The Yiman, also referred to as Yeeman/Eoman or Jiman, and by themselves in modern times as Iman, are an Indigenous Australian tribe living in the Upper Dawson River region around Taroom of eastern Central Queensland.
Almost nothing is known directly about Yiman, because the tribe was thought to have been wiped out before any words could be recorded.
Little is also known about the Yiman social structure, to the point that it has not been established with certainty whether the term refers to one distinct tribal identity in the Upper Dawson area. In a settler crusade to hunt them down, in late 1857, many of the aboriginals killed were examined to see if they bore on their chests the distinct boomerang design typical of the Yiman thought responsible for the Fraser family massacre.

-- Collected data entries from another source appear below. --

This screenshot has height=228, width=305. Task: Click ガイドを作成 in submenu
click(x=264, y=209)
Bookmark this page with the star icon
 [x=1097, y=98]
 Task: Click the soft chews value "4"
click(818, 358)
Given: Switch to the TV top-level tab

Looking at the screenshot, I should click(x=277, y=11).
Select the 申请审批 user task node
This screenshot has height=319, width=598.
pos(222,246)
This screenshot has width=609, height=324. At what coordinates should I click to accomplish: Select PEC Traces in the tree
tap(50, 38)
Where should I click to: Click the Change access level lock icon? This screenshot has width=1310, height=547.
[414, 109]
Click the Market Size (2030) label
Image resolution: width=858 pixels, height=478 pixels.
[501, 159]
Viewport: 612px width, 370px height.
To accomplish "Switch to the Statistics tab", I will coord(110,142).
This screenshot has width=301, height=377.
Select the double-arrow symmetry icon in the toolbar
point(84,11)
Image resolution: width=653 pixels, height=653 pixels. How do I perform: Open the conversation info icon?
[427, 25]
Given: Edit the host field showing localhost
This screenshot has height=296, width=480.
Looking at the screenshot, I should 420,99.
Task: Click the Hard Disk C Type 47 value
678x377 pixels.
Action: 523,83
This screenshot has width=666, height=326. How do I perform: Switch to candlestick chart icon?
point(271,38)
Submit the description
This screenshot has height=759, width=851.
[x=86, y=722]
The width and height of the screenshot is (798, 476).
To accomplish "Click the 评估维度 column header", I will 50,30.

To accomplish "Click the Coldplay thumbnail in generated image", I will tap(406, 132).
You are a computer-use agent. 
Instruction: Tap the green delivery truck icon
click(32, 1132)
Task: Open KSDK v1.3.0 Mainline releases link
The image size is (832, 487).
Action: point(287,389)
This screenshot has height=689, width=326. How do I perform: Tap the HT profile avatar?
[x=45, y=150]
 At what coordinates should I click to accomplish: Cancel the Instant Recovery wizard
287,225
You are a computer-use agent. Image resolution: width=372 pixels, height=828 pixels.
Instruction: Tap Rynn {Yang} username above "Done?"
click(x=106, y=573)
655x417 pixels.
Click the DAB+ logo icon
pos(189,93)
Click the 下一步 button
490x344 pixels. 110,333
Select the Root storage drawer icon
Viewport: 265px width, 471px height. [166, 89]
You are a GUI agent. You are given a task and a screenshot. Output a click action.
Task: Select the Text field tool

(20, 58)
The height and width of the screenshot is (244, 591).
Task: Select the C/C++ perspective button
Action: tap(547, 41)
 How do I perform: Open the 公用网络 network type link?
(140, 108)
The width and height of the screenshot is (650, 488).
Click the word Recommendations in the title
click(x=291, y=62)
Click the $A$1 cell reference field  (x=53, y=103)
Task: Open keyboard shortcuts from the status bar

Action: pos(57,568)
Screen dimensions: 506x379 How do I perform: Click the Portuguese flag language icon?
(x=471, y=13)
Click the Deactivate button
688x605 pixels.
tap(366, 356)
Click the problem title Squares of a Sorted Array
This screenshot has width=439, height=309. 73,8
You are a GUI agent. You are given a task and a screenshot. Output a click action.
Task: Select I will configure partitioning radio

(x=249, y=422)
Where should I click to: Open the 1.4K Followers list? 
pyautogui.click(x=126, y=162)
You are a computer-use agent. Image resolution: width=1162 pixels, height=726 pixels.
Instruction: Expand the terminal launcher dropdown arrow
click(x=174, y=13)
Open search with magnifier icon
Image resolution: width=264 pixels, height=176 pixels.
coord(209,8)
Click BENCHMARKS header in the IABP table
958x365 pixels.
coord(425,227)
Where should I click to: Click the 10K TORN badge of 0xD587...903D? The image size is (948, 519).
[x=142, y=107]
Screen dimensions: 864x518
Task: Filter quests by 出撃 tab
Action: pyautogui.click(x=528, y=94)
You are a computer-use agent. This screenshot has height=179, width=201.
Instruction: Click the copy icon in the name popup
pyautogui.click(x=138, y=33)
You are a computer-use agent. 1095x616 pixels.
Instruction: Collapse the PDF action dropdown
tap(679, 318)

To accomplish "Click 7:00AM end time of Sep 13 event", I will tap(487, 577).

Records of the Yiman mainly concern the Hornet Bank massacre which took place on 27 October 1857. The incident took at a site known as "Goongarry" which had been squatted by the Scottish immigrant Andrew Scott who had applied for a tender over this area of Yiman traditional land in late 1853. It has been assumed, on the basis of settler practice, that Scott had occupied this stretch of territory at least a year before that date.
Though Scott's tender was approved four years later, he leased the property to a shipwright John Fraser in March 1854. Fraser died later that year of pneumonia, and the lease was continued by his wife, 5 sons and 4 daughters, who, disregarding Scott's advice not to allow blacks anywhere near the holding, befriended the local Yiman, since they had experience earlier of friendly aboriginal hands on various stations on the Darling Downs. The family also employed a tutor Mr. Neagle. According to the account of the sole survivor Sylvester Fraser who managed to hide after being skulled by a nulla nulla, they had been attacked either at dawn or according to other accounts just as the full moon rose, by roughly 100 tribesmen. The 3 oldest girls were raped before being killed. One other of the Frazer family survived: William who was away in Ipswich. Judging from one report, it is possible some Mandandanji also joined in the attack. It may well be that the Yiman, according to Gordon Reid, were just one of a confederation of tribes involved, and not the only perpetrators.